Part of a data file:
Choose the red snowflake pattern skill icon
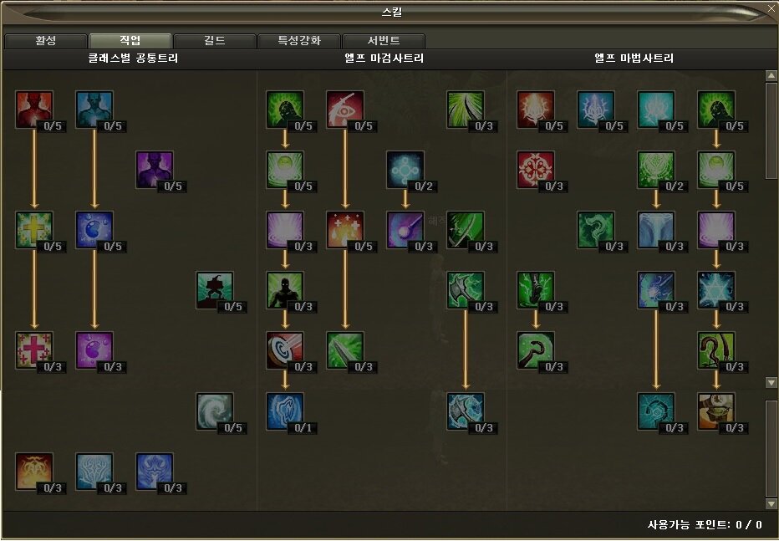The height and width of the screenshot is (541, 779). [536, 170]
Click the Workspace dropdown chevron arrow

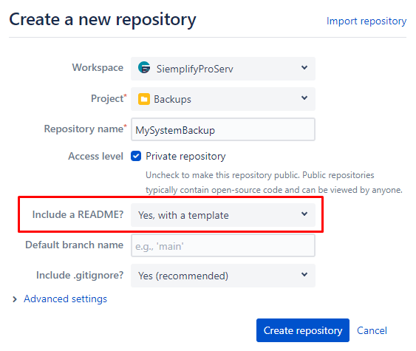pos(304,67)
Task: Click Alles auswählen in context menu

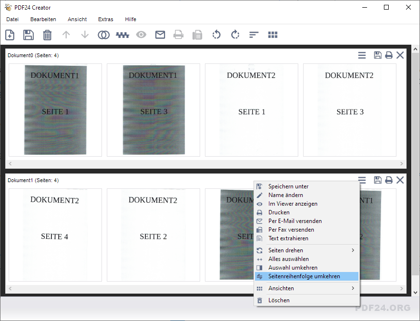Action: (288, 259)
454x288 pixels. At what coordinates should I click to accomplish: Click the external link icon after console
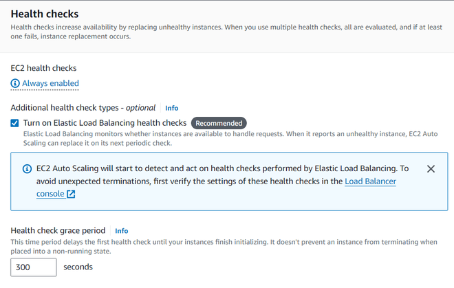click(71, 195)
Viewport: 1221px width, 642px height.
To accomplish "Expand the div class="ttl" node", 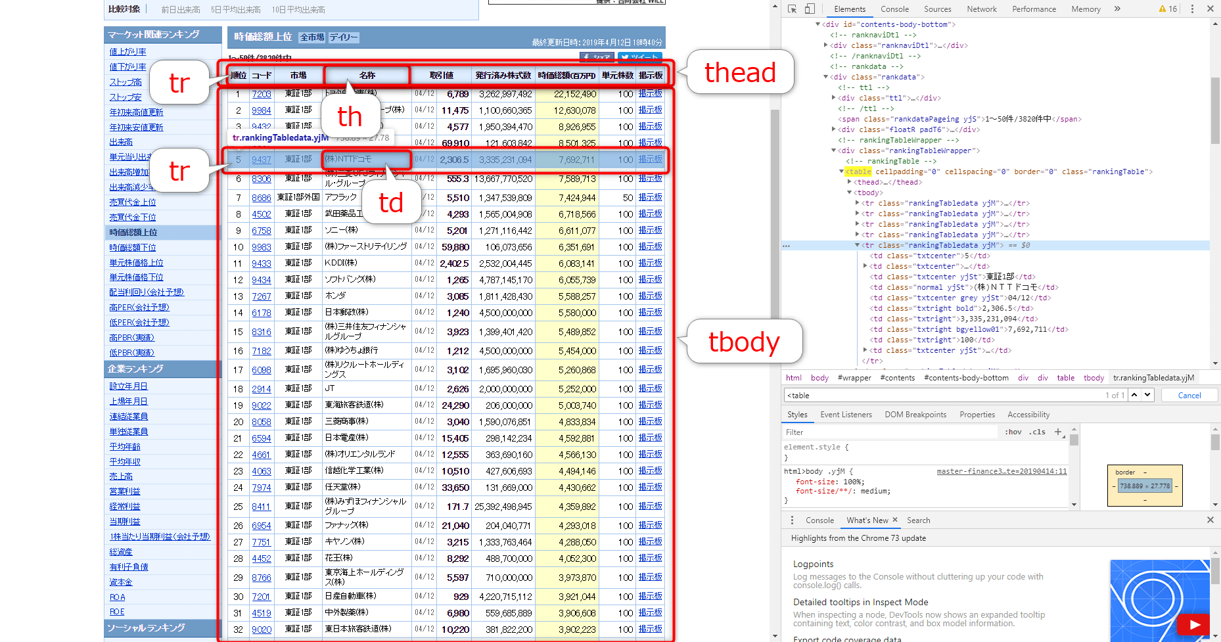I will pyautogui.click(x=833, y=97).
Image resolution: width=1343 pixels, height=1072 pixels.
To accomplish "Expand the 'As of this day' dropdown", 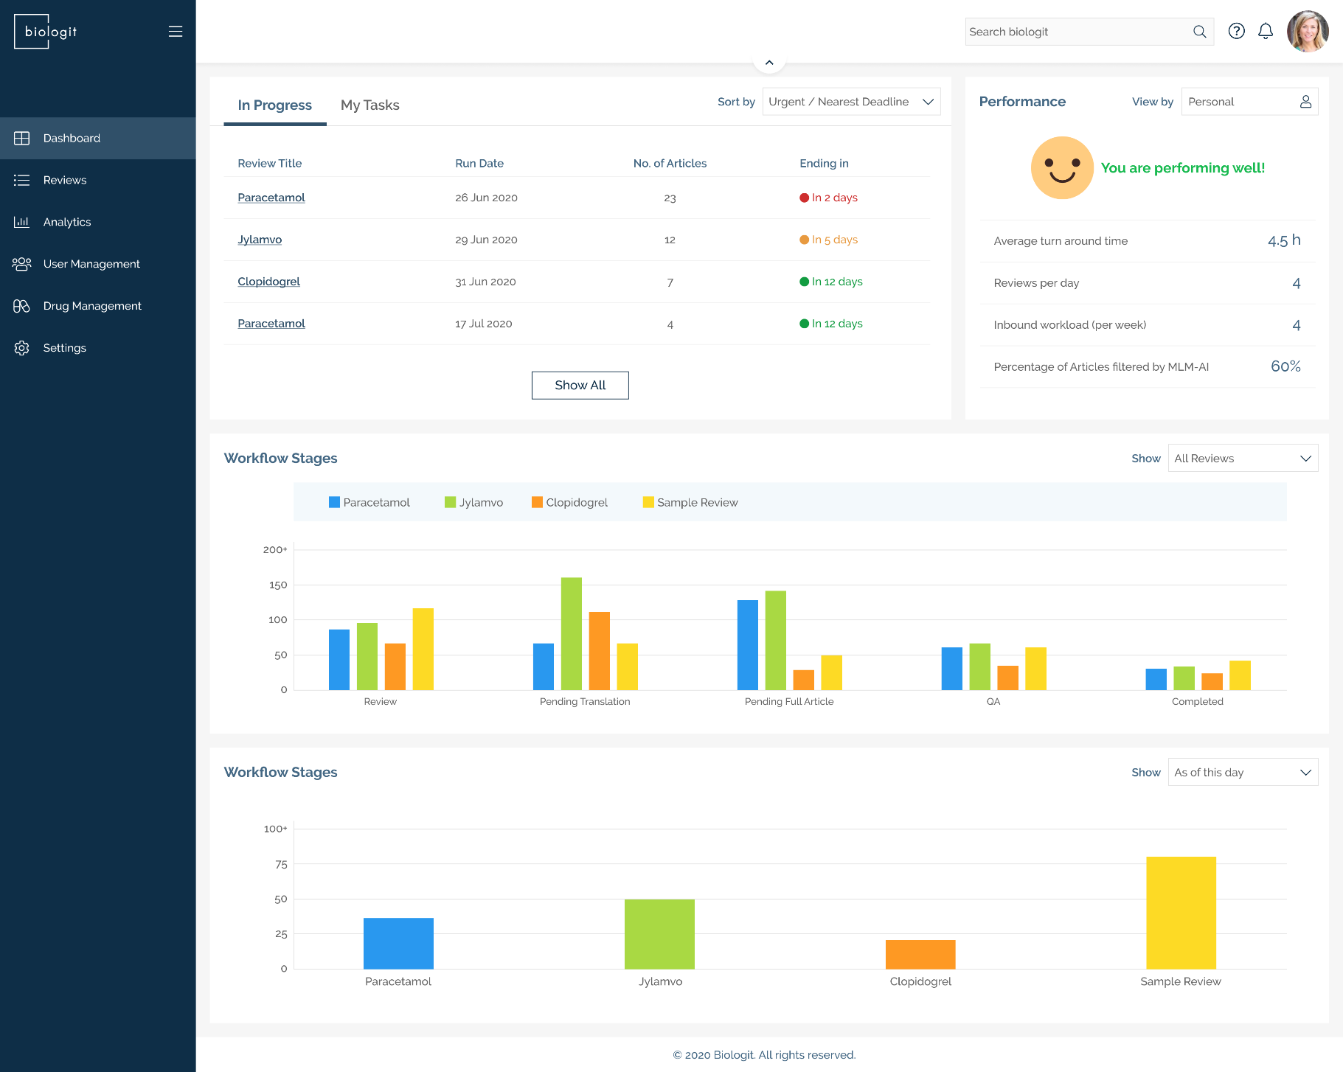I will click(1243, 772).
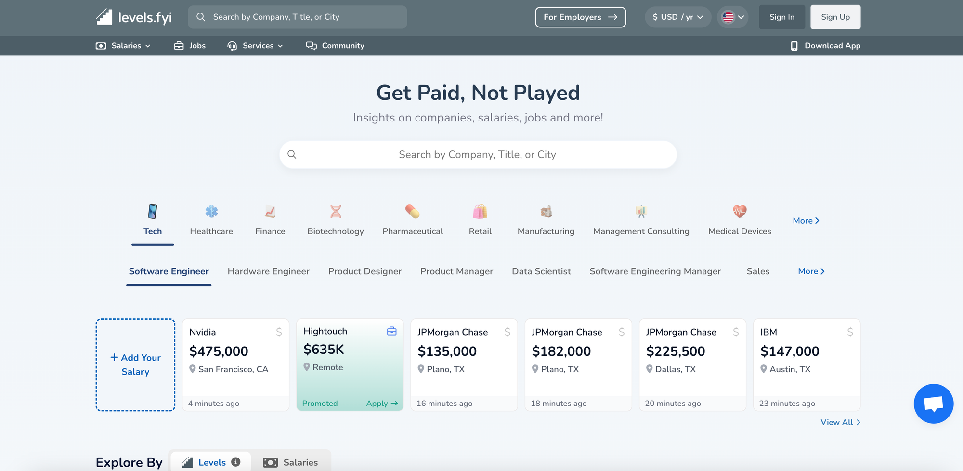Switch Explore By to Salaries
963x471 pixels.
click(x=291, y=462)
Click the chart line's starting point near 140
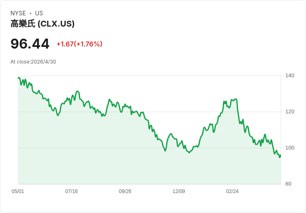 tap(18, 78)
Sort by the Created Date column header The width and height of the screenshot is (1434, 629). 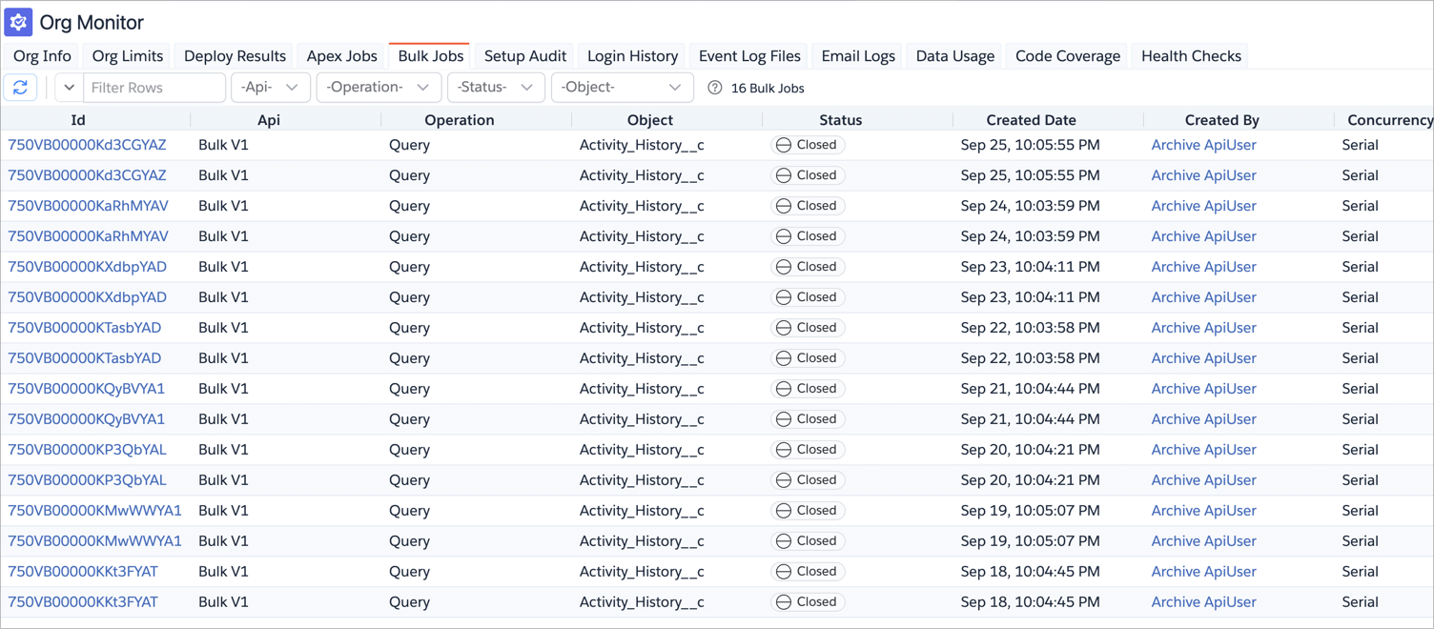point(1031,120)

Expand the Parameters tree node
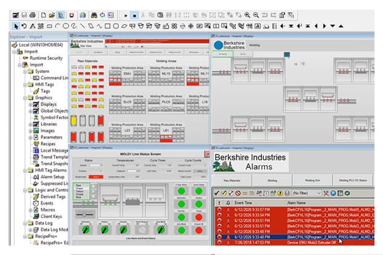30,137
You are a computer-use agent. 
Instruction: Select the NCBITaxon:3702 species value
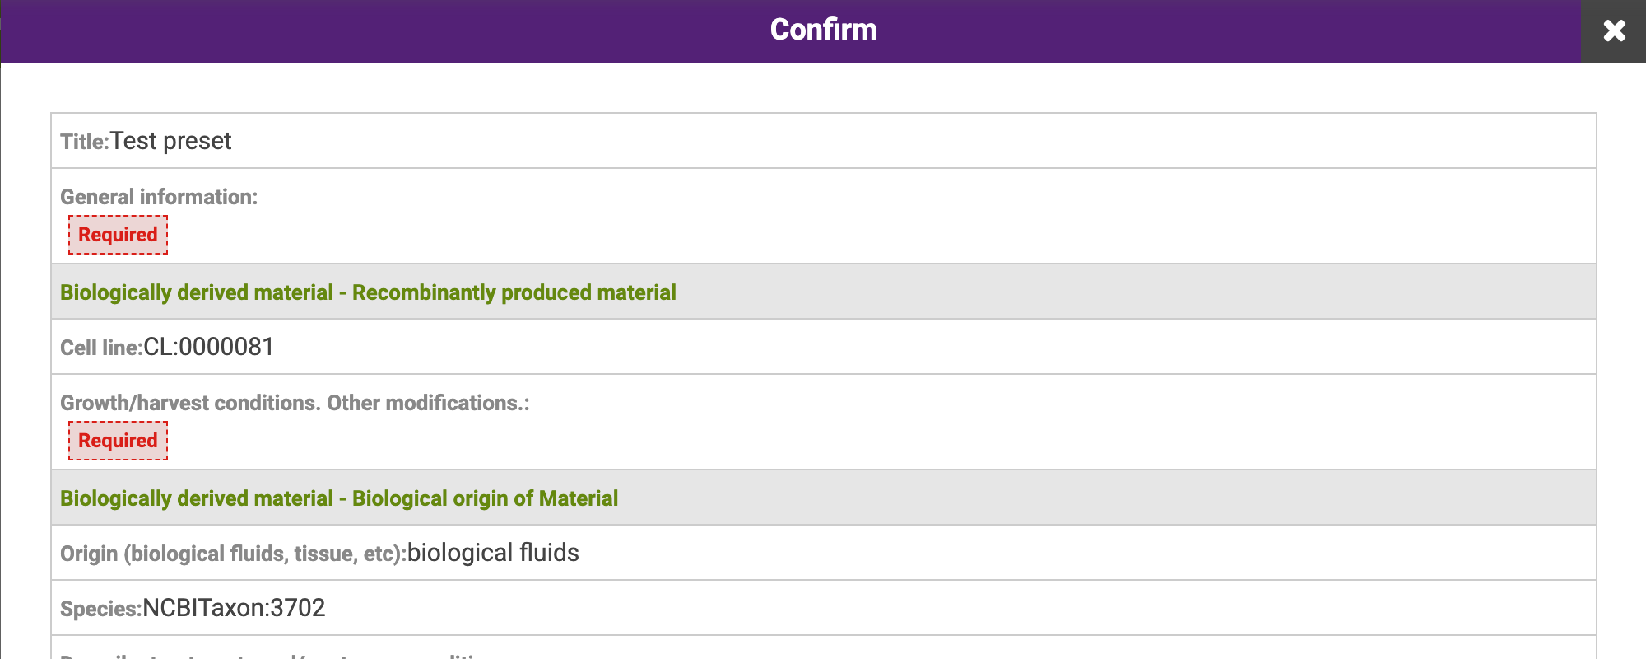coord(234,608)
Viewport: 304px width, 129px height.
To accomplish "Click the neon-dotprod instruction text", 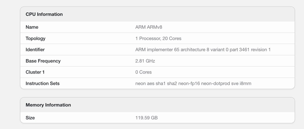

• [Problem requirements]: Write out the stretch of material from its start through the line containing "Action: (288, 259)" word for word, omitting the pictures.

• [Output of the task]:
Choose the red snowflake pattern skill icon
The height and width of the screenshot is (541, 779). [536, 170]
Click the Workspace dropdown chevron arrow

pos(304,67)
Task: Click Alles auswählen in context menu

Action: (288, 259)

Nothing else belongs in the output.